** DATASET RECORDS follows **

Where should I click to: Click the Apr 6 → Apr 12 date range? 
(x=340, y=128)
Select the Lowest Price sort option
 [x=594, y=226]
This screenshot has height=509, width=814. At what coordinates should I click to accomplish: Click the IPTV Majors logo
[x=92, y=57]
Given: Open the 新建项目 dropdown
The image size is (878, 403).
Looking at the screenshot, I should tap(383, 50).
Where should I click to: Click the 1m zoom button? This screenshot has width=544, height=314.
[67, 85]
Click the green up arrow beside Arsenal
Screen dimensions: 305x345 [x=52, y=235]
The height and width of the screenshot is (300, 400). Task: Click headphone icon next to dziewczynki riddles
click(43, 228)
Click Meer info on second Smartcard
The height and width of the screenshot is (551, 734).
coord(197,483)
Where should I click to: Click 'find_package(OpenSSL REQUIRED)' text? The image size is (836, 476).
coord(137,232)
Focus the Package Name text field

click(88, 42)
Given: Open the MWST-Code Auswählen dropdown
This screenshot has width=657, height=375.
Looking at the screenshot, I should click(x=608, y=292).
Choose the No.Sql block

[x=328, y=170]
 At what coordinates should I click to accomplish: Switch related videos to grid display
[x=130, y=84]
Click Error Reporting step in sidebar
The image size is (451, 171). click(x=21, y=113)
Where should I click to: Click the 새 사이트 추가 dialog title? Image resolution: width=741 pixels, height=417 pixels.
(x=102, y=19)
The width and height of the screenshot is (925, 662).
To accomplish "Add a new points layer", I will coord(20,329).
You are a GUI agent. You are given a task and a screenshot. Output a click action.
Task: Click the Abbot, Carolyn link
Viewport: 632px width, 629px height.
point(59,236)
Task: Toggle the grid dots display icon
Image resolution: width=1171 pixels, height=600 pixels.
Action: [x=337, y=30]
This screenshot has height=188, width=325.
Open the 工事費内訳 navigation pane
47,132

** End of DATASET RECORDS **

| DIRECTIONS FOR THIS TASK |
Reproduce exactly every line between the line with "Viewport: 632px width, 629px height." and the last line of the records above, both included.

| OUTPUT FOR THIS EXERCISE |
Viewport: 632px width, 629px height.
point(59,236)
Task: Toggle the grid dots display icon
Image resolution: width=1171 pixels, height=600 pixels.
Action: [x=337, y=30]
This screenshot has height=188, width=325.
Open the 工事費内訳 navigation pane
47,132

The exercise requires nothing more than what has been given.